Over the last seven years, since the opening of
Hide/Seek: Difference and Desire in American Portraiture at the National Portrait Gallery in Washington D.C., there has been a growing number of museum exhibitions looking at LGBTQ life, culture, art, and politics, both in the U.S. and abroad. As Hunter O’Hanian, executive director of the College Art Association, has noted, this may be best exemplified by recent and upcoming retrospectives on LGBTQ artists in major cultural institutions—for example,
The Perfect Medium, a pair of exhibitions on Robert Mapplethorpe at LACMA and the Getty Museum; a retrospective on Romaine Brooks at the Smithsonian American Art Museum; an upcoming retrospective on David Wojnarowicz at the Whitney Museum of Art; as well as
AIDS/Art/America, most recently on view in Chicago, and
Queer British Art opening in 2017
at the Tate Britain
. At the same time, there is growing interest in exhibitions and museums featuring LGBTQ social and political history. In October 2016, for example, the Museum of the City of New York opened
Gay Gotham: Art and Underground Culture—the first survey exhibition on the city’s LGBTQ history since
Becoming Visible at the New York Public Library in 1994. These are only some examples of the many LGBTQ-themed exhibitions that have appeared in museums, libraries, and galleries in recent years, including those at LGBTQ-dedicated galleries and museums such as the Leslie-Lohman Museum of Gay and Lesbian Art and the ONE Gallery in Los Angeles. There are also efforts underway to establish a national LGBT history museum in New York City, and in February 2017, the Board of Supervisors of San Francisco gave their support for the creation of an independent New Museum of LGBTQ History and Culture in San Francisco, building on years of work by the GLBT Historical Society and the GLBT History Museum.
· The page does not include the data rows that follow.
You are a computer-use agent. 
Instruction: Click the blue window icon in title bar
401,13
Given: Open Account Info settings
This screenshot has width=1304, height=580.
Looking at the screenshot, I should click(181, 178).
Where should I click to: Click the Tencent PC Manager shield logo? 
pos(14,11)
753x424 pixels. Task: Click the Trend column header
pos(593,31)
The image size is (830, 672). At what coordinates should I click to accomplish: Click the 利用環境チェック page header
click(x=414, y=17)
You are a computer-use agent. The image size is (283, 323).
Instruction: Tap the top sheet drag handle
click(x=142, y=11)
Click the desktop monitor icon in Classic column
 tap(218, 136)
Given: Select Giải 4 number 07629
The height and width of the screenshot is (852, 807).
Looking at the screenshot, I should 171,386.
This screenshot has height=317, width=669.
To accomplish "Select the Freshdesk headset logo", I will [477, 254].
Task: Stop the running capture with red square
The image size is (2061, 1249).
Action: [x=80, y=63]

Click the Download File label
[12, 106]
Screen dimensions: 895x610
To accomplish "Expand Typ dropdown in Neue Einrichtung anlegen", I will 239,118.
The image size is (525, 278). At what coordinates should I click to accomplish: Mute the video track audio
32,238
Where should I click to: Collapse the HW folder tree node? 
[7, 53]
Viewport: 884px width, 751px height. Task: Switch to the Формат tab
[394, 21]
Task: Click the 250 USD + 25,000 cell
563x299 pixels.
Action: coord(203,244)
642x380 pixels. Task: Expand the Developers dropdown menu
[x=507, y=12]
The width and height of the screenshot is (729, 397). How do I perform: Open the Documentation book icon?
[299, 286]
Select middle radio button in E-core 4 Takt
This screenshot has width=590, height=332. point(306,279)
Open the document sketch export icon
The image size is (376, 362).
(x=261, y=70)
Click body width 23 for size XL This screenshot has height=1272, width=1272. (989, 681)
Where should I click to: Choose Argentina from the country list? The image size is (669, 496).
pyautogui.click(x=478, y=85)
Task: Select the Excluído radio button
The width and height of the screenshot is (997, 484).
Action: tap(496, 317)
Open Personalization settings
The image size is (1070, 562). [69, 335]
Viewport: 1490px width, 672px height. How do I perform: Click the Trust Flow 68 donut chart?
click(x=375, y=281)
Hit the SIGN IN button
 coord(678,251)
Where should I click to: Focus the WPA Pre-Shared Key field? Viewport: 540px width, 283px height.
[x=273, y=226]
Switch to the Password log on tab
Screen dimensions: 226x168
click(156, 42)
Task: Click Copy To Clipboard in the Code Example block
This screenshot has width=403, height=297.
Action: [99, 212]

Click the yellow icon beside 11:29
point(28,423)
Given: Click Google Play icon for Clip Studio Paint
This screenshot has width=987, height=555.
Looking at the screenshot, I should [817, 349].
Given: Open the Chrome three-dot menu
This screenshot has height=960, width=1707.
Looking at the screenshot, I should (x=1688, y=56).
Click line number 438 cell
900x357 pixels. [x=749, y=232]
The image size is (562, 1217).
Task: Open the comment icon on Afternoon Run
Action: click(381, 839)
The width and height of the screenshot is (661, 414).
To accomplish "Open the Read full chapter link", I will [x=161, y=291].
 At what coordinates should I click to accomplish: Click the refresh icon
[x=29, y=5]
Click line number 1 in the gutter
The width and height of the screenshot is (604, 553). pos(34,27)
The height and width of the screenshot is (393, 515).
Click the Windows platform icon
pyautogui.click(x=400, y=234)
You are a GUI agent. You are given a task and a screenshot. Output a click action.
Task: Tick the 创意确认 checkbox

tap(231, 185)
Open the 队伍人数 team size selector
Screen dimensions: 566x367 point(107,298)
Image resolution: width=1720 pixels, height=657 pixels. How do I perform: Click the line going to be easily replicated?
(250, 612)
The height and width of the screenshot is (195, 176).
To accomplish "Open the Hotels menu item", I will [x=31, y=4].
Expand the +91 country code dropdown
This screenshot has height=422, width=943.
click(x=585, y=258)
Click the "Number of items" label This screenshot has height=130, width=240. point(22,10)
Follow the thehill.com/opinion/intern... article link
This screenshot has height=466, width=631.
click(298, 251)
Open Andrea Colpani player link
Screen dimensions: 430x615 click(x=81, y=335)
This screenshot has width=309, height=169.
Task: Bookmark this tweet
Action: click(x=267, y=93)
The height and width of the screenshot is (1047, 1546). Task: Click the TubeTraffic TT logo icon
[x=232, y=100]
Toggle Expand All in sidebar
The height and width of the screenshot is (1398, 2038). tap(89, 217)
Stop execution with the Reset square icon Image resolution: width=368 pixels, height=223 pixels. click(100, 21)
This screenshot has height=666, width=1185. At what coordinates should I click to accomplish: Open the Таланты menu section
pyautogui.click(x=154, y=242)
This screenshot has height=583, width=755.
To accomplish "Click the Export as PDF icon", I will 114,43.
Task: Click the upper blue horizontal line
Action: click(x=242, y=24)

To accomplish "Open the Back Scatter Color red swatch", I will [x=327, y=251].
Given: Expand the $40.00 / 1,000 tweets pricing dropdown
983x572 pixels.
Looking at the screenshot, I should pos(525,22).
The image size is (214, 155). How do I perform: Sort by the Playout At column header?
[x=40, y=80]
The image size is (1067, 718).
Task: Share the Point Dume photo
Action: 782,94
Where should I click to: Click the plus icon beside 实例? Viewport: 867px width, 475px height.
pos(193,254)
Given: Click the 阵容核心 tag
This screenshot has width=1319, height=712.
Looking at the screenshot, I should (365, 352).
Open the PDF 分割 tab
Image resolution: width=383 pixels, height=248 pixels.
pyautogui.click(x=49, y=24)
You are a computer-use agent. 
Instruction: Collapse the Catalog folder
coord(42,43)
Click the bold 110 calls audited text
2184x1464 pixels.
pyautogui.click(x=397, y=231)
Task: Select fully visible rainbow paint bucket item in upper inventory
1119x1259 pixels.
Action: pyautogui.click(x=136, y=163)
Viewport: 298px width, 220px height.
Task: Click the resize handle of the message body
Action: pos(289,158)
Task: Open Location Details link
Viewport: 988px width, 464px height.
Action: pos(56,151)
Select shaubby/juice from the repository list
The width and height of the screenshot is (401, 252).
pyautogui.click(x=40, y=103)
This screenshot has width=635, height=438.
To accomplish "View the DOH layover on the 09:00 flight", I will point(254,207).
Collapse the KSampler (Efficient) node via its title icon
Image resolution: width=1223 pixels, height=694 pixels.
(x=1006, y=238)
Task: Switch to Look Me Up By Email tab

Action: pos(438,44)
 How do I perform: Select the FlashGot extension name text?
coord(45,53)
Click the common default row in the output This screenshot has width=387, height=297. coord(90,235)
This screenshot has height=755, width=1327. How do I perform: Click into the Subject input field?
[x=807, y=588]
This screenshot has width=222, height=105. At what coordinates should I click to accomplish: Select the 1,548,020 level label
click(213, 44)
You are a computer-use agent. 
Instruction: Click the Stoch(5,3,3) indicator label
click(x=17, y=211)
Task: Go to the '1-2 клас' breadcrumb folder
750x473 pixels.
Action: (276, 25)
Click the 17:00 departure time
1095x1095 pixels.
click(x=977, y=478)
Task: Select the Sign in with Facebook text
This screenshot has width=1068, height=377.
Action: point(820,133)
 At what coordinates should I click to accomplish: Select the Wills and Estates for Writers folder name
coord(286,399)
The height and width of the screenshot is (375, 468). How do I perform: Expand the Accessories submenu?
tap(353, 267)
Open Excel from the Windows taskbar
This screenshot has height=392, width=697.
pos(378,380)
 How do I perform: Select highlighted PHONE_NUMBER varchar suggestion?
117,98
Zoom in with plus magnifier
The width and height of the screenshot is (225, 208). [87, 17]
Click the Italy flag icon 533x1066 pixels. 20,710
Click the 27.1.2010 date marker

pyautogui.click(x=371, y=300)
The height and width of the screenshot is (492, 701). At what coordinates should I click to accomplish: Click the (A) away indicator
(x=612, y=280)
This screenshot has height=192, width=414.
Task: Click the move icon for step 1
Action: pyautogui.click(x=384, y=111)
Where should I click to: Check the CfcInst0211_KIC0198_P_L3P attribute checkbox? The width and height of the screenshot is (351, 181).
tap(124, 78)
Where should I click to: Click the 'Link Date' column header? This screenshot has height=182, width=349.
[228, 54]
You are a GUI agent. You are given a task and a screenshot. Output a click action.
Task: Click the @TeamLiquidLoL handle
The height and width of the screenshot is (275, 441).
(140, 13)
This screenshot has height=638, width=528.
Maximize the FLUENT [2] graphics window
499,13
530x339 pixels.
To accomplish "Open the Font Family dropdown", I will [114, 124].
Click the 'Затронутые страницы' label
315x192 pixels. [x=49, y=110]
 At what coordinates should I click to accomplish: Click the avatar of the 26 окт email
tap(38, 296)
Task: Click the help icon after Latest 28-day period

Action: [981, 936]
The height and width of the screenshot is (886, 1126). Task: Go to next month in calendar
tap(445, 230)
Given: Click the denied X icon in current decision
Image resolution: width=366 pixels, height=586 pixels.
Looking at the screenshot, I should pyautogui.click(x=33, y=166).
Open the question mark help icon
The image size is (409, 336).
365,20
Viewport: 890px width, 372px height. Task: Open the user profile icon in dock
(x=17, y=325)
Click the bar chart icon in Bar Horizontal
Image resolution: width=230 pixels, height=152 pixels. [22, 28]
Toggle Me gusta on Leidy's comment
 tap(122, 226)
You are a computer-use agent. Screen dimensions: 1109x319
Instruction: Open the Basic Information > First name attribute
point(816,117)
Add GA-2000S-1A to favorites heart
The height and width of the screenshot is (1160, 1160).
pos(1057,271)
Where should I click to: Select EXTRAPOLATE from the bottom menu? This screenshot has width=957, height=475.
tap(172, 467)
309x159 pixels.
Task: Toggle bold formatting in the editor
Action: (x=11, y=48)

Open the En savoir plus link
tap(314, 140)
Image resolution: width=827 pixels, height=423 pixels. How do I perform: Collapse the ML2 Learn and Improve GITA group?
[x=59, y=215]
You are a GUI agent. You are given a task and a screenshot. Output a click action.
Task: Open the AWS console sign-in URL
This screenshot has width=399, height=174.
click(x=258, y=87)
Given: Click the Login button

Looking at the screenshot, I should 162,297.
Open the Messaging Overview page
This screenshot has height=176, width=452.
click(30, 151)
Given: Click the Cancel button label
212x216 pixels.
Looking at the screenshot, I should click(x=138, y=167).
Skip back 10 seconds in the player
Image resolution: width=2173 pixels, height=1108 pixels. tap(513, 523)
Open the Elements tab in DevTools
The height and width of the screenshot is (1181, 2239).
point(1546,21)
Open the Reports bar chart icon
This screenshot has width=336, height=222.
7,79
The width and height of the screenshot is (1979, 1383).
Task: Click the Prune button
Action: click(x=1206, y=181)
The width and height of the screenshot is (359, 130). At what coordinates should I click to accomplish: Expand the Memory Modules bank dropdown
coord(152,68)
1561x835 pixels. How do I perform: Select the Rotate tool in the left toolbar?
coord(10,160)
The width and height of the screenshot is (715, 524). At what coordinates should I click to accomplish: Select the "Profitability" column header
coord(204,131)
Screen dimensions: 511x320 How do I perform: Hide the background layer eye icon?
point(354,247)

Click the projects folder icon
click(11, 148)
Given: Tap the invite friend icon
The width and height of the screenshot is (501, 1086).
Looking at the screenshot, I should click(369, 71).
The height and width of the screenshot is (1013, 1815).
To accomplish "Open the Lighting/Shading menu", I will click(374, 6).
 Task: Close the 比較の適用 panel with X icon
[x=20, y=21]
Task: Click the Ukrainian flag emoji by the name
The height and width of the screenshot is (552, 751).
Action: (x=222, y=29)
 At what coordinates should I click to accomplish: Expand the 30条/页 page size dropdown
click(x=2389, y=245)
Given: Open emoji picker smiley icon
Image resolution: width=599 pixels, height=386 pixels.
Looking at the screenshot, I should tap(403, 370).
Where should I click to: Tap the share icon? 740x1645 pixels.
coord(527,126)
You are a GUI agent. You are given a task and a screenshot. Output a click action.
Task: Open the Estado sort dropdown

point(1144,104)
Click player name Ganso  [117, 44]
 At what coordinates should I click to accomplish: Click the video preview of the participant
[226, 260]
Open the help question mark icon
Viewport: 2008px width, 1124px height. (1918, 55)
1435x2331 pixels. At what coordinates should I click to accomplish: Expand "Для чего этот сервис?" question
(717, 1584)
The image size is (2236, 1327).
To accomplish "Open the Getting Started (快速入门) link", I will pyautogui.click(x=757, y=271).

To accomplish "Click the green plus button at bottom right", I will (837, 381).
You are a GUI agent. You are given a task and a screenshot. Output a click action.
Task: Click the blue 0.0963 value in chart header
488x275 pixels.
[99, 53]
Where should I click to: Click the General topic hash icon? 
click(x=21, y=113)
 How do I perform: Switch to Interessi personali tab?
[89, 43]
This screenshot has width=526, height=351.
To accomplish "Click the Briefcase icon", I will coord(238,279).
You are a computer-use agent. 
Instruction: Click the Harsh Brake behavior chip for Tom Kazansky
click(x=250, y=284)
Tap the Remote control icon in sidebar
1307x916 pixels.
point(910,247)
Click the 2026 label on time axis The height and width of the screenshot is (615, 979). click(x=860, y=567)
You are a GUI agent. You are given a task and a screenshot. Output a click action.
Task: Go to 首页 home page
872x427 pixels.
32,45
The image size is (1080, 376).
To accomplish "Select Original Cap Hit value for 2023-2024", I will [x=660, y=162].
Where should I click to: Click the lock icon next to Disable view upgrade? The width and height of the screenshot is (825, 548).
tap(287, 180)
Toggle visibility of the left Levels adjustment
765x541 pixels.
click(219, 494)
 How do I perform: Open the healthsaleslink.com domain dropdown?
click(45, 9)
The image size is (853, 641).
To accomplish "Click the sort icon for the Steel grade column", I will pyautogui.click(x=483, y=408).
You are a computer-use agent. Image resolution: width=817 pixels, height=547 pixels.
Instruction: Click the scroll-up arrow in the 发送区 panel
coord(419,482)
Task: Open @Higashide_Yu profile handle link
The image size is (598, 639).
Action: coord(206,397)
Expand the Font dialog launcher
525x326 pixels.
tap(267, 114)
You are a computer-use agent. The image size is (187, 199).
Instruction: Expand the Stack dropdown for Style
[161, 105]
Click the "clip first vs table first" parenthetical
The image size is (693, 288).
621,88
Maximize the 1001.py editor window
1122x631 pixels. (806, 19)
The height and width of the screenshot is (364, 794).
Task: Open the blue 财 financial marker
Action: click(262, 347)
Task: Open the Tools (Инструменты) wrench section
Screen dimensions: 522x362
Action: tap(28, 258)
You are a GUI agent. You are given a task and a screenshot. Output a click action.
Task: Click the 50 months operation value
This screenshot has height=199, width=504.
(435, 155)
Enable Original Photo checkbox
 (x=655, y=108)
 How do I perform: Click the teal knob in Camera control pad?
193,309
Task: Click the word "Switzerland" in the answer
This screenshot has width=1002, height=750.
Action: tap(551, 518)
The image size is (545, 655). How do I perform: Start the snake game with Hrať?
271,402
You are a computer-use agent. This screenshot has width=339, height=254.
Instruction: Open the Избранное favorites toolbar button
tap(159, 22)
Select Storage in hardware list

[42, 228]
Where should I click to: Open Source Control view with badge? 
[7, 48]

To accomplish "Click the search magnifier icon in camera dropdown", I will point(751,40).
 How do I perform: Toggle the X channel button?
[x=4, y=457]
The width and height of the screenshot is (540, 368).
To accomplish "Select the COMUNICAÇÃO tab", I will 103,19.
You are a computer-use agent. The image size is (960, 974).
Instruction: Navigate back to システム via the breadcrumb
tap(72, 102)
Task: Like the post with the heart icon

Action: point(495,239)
This roundtable takes the growth of LGBTQ-themed exhibitions and stand-alone museums—what might be called the queering of the museum—as an opportunity to explore challenges both familiar and new around the representation of LGBTQ histories and communities, including questions of gender, race, class, and sexual inclusivity; hetero and homonormativity; censorship; the connections between politics and culture; and the relationship between academic research and public humanities. Don Romesburg will explore how recent exhibitions at the GLBT History Museum in San Francisco drew connections between the past and present to help visitors imagine new possibilites for resistance and innovation in the future. Gonzalo Casals will reflect on the history and ongoing work of the Leslie-Lohman Museum as a model for cultural engagement and civic participation amidst a hostile political climate; Jeanne Vaccaro will explore two recent projects centering transgender art, highlighting artistic process and the potential violence of institutionalization, categorization, and curation; and Stephen Vider will explore his exhibition on AIDS and the politics of home to consider how exhibitions can bridge LGBTQ art, social, and political history. Tara Burk, a scholar on LGBTQ art history and activism, will serve as chair and commenter.